* _THE REQUEST_
Rewrite the item-finding records below, replacing "GUI agent" with "screen assistant" everywhere it occurs and leaving everything else unchanged.

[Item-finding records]
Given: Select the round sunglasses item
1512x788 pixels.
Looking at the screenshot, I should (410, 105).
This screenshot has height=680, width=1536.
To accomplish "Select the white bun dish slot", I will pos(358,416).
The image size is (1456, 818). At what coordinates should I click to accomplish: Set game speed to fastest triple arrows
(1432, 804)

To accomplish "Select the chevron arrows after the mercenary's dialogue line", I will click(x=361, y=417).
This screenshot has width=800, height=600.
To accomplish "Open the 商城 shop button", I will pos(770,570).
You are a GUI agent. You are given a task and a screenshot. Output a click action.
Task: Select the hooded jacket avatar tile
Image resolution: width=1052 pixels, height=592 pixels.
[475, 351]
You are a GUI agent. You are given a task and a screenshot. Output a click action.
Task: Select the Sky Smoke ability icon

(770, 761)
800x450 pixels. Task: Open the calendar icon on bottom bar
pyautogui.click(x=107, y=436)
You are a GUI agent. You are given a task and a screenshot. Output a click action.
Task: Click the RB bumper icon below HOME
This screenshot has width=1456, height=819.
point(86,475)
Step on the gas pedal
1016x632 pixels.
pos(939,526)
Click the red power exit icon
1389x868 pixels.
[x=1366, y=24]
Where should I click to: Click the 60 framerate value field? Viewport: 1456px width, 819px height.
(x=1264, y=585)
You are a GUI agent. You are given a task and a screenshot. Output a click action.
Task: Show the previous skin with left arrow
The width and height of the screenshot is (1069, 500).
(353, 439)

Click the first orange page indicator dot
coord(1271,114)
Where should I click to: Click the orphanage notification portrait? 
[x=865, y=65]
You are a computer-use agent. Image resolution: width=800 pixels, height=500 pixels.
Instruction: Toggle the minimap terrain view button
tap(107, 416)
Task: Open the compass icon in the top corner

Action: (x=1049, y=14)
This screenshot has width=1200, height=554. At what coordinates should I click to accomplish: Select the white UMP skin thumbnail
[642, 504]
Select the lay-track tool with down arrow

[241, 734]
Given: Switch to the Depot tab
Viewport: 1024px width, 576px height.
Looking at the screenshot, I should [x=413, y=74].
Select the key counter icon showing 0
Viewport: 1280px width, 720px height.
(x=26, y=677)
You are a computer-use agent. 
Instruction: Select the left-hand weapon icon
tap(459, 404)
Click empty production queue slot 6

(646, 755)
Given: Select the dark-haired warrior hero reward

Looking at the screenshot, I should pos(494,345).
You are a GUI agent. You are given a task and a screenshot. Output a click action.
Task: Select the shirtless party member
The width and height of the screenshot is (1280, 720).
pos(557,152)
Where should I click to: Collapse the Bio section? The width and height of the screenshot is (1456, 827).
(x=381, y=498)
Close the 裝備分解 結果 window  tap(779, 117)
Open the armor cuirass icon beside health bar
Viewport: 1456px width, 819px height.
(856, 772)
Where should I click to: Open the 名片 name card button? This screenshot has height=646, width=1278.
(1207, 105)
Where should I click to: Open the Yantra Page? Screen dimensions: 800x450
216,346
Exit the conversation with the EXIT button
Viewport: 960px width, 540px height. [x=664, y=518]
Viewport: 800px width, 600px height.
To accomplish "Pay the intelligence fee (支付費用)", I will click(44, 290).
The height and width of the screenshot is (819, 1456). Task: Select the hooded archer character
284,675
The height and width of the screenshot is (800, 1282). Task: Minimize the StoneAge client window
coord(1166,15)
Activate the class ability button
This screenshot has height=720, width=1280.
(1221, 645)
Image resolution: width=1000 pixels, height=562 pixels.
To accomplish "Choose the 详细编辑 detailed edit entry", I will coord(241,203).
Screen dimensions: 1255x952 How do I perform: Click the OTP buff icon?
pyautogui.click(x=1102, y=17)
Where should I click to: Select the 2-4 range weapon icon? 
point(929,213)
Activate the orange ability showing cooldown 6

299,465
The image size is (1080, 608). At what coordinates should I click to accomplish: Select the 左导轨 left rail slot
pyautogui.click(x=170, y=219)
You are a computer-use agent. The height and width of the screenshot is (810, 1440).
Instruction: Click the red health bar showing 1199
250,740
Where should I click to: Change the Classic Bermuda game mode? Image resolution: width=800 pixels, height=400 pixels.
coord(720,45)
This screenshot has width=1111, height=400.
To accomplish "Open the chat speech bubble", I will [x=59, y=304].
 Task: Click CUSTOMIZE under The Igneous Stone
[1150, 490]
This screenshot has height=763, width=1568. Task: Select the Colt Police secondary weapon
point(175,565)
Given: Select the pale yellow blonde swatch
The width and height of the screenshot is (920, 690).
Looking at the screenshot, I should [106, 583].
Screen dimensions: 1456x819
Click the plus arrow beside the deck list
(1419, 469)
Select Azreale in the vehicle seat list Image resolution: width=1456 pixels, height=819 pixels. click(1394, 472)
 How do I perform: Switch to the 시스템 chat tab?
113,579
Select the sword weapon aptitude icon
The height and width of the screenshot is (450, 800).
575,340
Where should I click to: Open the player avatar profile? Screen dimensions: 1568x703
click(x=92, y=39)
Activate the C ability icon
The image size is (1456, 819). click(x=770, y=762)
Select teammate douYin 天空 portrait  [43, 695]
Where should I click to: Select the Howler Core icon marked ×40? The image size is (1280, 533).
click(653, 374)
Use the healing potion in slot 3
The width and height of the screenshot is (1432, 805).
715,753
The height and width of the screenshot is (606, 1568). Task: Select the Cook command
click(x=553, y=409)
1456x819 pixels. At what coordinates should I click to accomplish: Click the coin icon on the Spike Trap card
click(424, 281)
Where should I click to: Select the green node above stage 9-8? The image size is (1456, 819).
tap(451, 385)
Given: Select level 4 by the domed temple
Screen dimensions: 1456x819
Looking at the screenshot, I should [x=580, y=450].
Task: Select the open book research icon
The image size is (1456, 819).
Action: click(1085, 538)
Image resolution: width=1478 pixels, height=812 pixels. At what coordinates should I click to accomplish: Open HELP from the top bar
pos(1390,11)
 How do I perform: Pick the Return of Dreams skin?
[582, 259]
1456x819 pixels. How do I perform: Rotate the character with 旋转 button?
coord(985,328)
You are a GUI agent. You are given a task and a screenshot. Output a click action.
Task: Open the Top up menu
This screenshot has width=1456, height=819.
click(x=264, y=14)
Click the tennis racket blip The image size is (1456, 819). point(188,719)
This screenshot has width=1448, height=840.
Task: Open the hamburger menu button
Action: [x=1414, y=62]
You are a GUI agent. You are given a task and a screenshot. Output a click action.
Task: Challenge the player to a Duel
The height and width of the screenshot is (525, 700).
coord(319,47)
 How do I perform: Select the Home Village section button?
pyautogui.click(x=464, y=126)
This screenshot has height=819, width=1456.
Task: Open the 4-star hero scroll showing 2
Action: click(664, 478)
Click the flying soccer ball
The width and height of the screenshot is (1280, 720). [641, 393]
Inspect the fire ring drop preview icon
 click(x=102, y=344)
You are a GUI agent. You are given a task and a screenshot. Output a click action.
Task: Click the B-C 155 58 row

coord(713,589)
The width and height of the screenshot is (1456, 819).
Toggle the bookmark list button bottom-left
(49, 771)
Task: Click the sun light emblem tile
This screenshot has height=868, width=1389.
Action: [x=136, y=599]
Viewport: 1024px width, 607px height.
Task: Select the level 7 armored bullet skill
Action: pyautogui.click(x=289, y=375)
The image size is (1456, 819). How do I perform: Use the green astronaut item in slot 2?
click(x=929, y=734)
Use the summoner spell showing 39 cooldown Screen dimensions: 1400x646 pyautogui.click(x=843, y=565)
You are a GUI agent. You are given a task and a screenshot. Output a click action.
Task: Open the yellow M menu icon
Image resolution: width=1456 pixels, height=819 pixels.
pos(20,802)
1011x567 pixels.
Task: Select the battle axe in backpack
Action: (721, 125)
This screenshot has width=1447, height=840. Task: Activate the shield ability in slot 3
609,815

* _OUTPUT OF THE TASK_
Given: Select the round sunglasses item
1512x788 pixels.
Looking at the screenshot, I should (410, 105).
This screenshot has height=680, width=1536.
To accomplish "Select the white bun dish slot", I will pos(358,416).
The image size is (1456, 818). At what coordinates should I click to accomplish: Set game speed to fastest triple arrows
(1432, 804)

To accomplish "Select the chevron arrows after the mercenary's dialogue line", I will click(x=361, y=417).
This screenshot has width=800, height=600.
To accomplish "Open the 商城 shop button", I will pos(770,570).
You are a screen assistant. You are given a task and a screenshot. Output a click action.
Task: Select the hooded jacket avatar tile
Image resolution: width=1052 pixels, height=592 pixels.
[475, 351]
You are a screen assistant. You are given a task and a screenshot. Output a click action.
Task: Select the Sky Smoke ability icon

(770, 761)
800x450 pixels. Task: Open the calendar icon on bottom bar
pyautogui.click(x=107, y=436)
You are a screen assistant. You are given a task and a screenshot. Output a click action.
Task: Click the RB bumper icon below HOME
This screenshot has width=1456, height=819.
point(86,475)
Step on the gas pedal
1016x632 pixels.
pos(939,526)
Click the red power exit icon
1389x868 pixels.
[x=1366, y=24]
Where should I click to: Click the 60 framerate value field? Viewport: 1456px width, 819px height.
(x=1264, y=585)
You are a screen assistant. You are given a task and a screenshot. Output a click action.
Task: Show the previous skin with left arrow
The width and height of the screenshot is (1069, 500).
(353, 439)

Click the first orange page indicator dot
coord(1271,114)
Where should I click to: Click the orphanage notification portrait? 
[x=865, y=65]
You are a computer-use agent. Image resolution: width=800 pixels, height=500 pixels.
Instruction: Toggle the minimap terrain view button
tap(107, 416)
Task: Open the compass icon in the top corner

Action: (x=1049, y=14)
This screenshot has width=1200, height=554. At what coordinates should I click to accomplish: Select the white UMP skin thumbnail
[642, 504]
Select the lay-track tool with down arrow

[241, 734]
Given: Switch to the Depot tab
Viewport: 1024px width, 576px height.
Looking at the screenshot, I should [x=413, y=74].
Select the key counter icon showing 0
Viewport: 1280px width, 720px height.
(x=26, y=677)
You are a computer-use agent. 
Instruction: Select the left-hand weapon icon
tap(459, 404)
Click empty production queue slot 6

(646, 755)
Given: Select the dark-haired warrior hero reward

Looking at the screenshot, I should pos(494,345).
You are a screen assistant. You are given a task and a screenshot. Output a click action.
Task: Select the shirtless party member
The width and height of the screenshot is (1280, 720).
pos(557,152)
Where should I click to: Collapse the Bio section? The width and height of the screenshot is (1456, 827).
(x=381, y=498)
Close the 裝備分解 結果 window  tap(779, 117)
Open the armor cuirass icon beside health bar
Viewport: 1456px width, 819px height.
(856, 772)
Where should I click to: Open the 名片 name card button? This screenshot has height=646, width=1278.
(1207, 105)
Where should I click to: Open the Yantra Page? Screen dimensions: 800x450
216,346
Exit the conversation with the EXIT button
Viewport: 960px width, 540px height. [x=664, y=518]
Viewport: 800px width, 600px height.
To accomplish "Pay the intelligence fee (支付費用)", I will click(44, 290).
The height and width of the screenshot is (819, 1456). Task: Select the hooded archer character
284,675
The height and width of the screenshot is (800, 1282). Task: Minimize the StoneAge client window
coord(1166,15)
Activate the class ability button
This screenshot has height=720, width=1280.
(1221, 645)
Image resolution: width=1000 pixels, height=562 pixels.
To accomplish "Choose the 详细编辑 detailed edit entry", I will coord(241,203).
Screen dimensions: 1255x952 How do I perform: Click the OTP buff icon?
pyautogui.click(x=1102, y=17)
Where should I click to: Select the 2-4 range weapon icon? 
point(929,213)
Activate the orange ability showing cooldown 6

299,465
The image size is (1080, 608). At what coordinates should I click to accomplish: Select the 左导轨 left rail slot
pyautogui.click(x=170, y=219)
You are a computer-use agent. The height and width of the screenshot is (810, 1440).
Instruction: Click the red health bar showing 1199
250,740
Where should I click to: Change the Classic Bermuda game mode? Image resolution: width=800 pixels, height=400 pixels.
coord(720,45)
This screenshot has width=1111, height=400.
To accomplish "Open the chat speech bubble", I will [x=59, y=304].
 Task: Click CUSTOMIZE under The Igneous Stone
[1150, 490]
This screenshot has height=763, width=1568. Task: Select the Colt Police secondary weapon
point(175,565)
Given: Select the pale yellow blonde swatch
The width and height of the screenshot is (920, 690).
Looking at the screenshot, I should [106, 583].
Screen dimensions: 1456x819
Click the plus arrow beside the deck list
(1419, 469)
Select Azreale in the vehicle seat list Image resolution: width=1456 pixels, height=819 pixels. click(1394, 472)
 How do I perform: Switch to the 시스템 chat tab?
113,579
Select the sword weapon aptitude icon
The height and width of the screenshot is (450, 800).
575,340
Where should I click to: Open the player avatar profile? Screen dimensions: 1568x703
click(x=92, y=39)
Activate the C ability icon
The image size is (1456, 819). click(x=770, y=762)
Select teammate douYin 天空 portrait  [43, 695]
Where should I click to: Select the Howler Core icon marked ×40? The image size is (1280, 533).
click(653, 374)
Use the healing potion in slot 3
The width and height of the screenshot is (1432, 805).
715,753
The height and width of the screenshot is (606, 1568). Task: Select the Cook command
click(x=553, y=409)
1456x819 pixels. At what coordinates should I click to accomplish: Click the coin icon on the Spike Trap card
click(424, 281)
Where should I click to: Select the green node above stage 9-8? The image size is (1456, 819).
tap(451, 385)
Given: Select level 4 by the domed temple
Screen dimensions: 1456x819
Looking at the screenshot, I should [x=580, y=450].
Task: Select the open book research icon
The image size is (1456, 819).
Action: click(1085, 538)
Image resolution: width=1478 pixels, height=812 pixels. At what coordinates should I click to accomplish: Open HELP from the top bar
pos(1390,11)
 How do I perform: Pick the Return of Dreams skin?
[582, 259]
1456x819 pixels. How do I perform: Rotate the character with 旋转 button?
coord(985,328)
You are a screen assistant. You are given a task and a screenshot. Output a click action.
Task: Open the Top up menu
This screenshot has width=1456, height=819.
click(x=264, y=14)
Click the tennis racket blip The image size is (1456, 819). point(188,719)
This screenshot has width=1448, height=840.
Task: Open the hamburger menu button
Action: [x=1414, y=62]
You are a screen assistant. You are given a task and a screenshot. Output a click action.
Task: Challenge the player to a Duel
The height and width of the screenshot is (525, 700).
coord(319,47)
 How do I perform: Select the Home Village section button?
pyautogui.click(x=464, y=126)
This screenshot has height=819, width=1456.
Task: Open the 4-star hero scroll showing 2
Action: click(664, 478)
Click the flying soccer ball
The width and height of the screenshot is (1280, 720). [641, 393]
Inspect the fire ring drop preview icon
 click(x=102, y=344)
You are a screen assistant. You are given a task and a screenshot. Output a click action.
Task: Click the B-C 155 58 row

coord(713,589)
The width and height of the screenshot is (1456, 819).
Toggle the bookmark list button bottom-left
(49, 771)
Task: Click the sun light emblem tile
This screenshot has height=868, width=1389.
Action: [x=136, y=599]
Viewport: 1024px width, 607px height.
Task: Select the level 7 armored bullet skill
Action: pyautogui.click(x=289, y=375)
The image size is (1456, 819). How do I perform: Use the green astronaut item in slot 2?
click(x=929, y=734)
Use the summoner spell showing 39 cooldown Screen dimensions: 1400x646 pyautogui.click(x=843, y=565)
You are a screen assistant. You are given a task and a screenshot. Output a click action.
Task: Open the yellow M menu icon
Image resolution: width=1456 pixels, height=819 pixels.
pos(20,802)
1011x567 pixels.
Task: Select the battle axe in backpack
Action: (721, 125)
This screenshot has width=1447, height=840. Task: Activate the shield ability in slot 3
609,815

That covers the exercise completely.